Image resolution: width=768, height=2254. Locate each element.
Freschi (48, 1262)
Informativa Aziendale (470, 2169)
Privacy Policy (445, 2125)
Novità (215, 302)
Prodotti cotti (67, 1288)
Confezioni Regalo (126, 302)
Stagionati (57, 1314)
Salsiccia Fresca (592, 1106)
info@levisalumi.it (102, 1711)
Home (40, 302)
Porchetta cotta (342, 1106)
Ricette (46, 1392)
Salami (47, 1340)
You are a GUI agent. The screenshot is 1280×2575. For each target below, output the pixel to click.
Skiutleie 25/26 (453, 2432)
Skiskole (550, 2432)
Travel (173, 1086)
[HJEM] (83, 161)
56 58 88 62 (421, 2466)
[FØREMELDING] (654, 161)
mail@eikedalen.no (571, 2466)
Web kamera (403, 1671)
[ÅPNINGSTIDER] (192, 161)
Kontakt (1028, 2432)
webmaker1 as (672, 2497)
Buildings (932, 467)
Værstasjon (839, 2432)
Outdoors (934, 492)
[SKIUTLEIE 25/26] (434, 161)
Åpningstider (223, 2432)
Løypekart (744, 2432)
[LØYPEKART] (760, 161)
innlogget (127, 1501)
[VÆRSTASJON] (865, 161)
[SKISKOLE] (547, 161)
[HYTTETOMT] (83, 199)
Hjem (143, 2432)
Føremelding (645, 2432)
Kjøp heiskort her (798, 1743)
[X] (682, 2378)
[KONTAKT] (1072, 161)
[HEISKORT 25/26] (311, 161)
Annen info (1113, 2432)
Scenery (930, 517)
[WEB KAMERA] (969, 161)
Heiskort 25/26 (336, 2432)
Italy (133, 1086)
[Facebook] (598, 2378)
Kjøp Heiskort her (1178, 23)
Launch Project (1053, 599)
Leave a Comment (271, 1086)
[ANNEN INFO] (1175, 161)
★ ★ ★
[Directions for this task] The range runs from the line with "[LØYPEKART] (760, 161)" to the last line of the entries above, both included. Restate it word for word.

[Result of the task]
[LØYPEKART] (760, 161)
innlogget (127, 1501)
[VÆRSTASJON] (865, 161)
[SKISKOLE] (547, 161)
[HYTTETOMT] (83, 199)
Hjem (143, 2432)
Føremelding (645, 2432)
Kjøp heiskort her (798, 1743)
[X] (682, 2378)
[KONTAKT] (1072, 161)
[HEISKORT 25/26] (311, 161)
Annen info (1113, 2432)
Scenery (930, 517)
[WEB KAMERA] (969, 161)
Heiskort 25/26 (336, 2432)
Italy (133, 1086)
[Facebook] (598, 2378)
Kjøp Heiskort her (1178, 23)
Launch Project (1053, 599)
Leave a Comment (271, 1086)
[ANNEN INFO] (1175, 161)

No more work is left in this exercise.